[Collected data]
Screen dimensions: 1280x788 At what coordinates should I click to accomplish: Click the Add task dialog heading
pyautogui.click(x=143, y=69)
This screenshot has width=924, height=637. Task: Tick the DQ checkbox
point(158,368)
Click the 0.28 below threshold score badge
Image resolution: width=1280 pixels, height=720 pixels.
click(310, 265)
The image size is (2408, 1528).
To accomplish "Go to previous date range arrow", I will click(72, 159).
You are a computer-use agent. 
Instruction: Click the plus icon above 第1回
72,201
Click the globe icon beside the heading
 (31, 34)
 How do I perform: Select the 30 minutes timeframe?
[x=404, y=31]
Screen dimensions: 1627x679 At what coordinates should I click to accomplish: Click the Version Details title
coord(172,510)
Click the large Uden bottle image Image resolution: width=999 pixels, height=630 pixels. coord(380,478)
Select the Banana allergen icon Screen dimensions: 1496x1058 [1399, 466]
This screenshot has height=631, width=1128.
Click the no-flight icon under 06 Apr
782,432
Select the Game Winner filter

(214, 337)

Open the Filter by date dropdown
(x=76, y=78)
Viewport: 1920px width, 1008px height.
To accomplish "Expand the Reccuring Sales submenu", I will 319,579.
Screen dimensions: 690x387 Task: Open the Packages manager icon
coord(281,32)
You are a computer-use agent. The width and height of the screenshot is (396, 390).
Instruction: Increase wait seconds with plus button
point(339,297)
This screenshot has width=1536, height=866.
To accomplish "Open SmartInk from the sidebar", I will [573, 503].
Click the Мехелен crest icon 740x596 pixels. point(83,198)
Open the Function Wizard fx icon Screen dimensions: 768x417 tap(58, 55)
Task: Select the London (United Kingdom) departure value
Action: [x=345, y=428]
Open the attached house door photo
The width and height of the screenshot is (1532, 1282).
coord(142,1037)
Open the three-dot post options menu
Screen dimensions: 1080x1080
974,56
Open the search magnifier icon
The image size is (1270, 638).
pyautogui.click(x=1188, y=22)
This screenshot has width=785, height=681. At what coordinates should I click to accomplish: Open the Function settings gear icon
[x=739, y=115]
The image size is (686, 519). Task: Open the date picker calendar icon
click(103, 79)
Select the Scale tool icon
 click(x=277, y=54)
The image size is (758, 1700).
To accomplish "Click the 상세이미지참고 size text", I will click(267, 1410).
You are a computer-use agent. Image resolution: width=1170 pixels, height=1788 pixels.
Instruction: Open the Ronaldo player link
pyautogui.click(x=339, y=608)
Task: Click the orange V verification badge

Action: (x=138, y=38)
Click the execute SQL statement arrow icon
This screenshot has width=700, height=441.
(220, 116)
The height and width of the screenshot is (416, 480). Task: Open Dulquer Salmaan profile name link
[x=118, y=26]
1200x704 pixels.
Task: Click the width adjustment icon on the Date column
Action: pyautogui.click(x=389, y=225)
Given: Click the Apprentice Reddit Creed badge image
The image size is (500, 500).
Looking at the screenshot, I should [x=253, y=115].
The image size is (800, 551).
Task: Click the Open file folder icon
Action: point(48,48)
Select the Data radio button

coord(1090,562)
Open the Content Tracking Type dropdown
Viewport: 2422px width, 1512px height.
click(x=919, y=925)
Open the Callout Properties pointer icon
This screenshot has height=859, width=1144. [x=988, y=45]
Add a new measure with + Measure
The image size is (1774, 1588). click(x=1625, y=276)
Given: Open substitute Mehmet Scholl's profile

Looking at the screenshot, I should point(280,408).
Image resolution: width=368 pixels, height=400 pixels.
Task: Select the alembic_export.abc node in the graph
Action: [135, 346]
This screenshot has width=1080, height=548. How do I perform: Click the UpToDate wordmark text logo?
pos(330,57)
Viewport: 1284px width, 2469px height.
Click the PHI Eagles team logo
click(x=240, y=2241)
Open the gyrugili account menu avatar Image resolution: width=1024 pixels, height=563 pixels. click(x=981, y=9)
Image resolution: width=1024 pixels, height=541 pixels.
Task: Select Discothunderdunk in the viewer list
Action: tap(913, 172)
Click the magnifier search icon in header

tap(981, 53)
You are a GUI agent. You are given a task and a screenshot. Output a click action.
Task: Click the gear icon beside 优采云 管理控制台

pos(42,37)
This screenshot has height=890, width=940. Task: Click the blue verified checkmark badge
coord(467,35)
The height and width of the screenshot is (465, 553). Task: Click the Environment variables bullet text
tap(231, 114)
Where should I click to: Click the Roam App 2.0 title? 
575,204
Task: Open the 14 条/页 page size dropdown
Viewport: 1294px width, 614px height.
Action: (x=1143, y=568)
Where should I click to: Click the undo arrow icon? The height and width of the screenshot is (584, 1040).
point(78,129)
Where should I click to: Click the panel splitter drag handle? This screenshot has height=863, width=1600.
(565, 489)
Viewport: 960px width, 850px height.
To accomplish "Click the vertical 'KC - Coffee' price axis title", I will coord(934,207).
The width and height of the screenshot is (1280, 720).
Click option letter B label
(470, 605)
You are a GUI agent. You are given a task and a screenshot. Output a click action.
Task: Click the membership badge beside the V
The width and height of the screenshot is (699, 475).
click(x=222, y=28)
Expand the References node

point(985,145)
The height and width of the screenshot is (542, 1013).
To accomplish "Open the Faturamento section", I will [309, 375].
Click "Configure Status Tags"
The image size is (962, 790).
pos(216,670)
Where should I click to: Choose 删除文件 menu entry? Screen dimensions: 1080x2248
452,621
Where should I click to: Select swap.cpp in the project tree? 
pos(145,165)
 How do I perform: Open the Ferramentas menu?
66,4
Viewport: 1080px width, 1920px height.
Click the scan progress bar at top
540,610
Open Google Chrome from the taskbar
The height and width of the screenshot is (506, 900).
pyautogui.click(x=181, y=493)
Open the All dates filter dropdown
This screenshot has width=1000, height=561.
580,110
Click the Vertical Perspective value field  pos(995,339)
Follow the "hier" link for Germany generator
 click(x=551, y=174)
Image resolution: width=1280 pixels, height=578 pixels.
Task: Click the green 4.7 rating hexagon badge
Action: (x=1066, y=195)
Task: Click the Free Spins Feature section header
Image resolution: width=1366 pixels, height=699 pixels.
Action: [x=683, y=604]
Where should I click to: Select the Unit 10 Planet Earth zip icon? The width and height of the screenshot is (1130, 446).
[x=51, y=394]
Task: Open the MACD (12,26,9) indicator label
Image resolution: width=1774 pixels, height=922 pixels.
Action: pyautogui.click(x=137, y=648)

__REQUIRED ACTION__: Look above for the line with "The height and width of the screenshot is (416, 480)." and the line with "Given: Click the". Retype those two lines and every line between them exactly, adding nothing.

__FINAL ANSWER__:
The height and width of the screenshot is (416, 480). Task: Open Dulquer Salmaan profile name link
[x=118, y=26]
1200x704 pixels.
Task: Click the width adjustment icon on the Date column
Action: pyautogui.click(x=389, y=225)
Given: Click the Apprentice Reddit Creed badge image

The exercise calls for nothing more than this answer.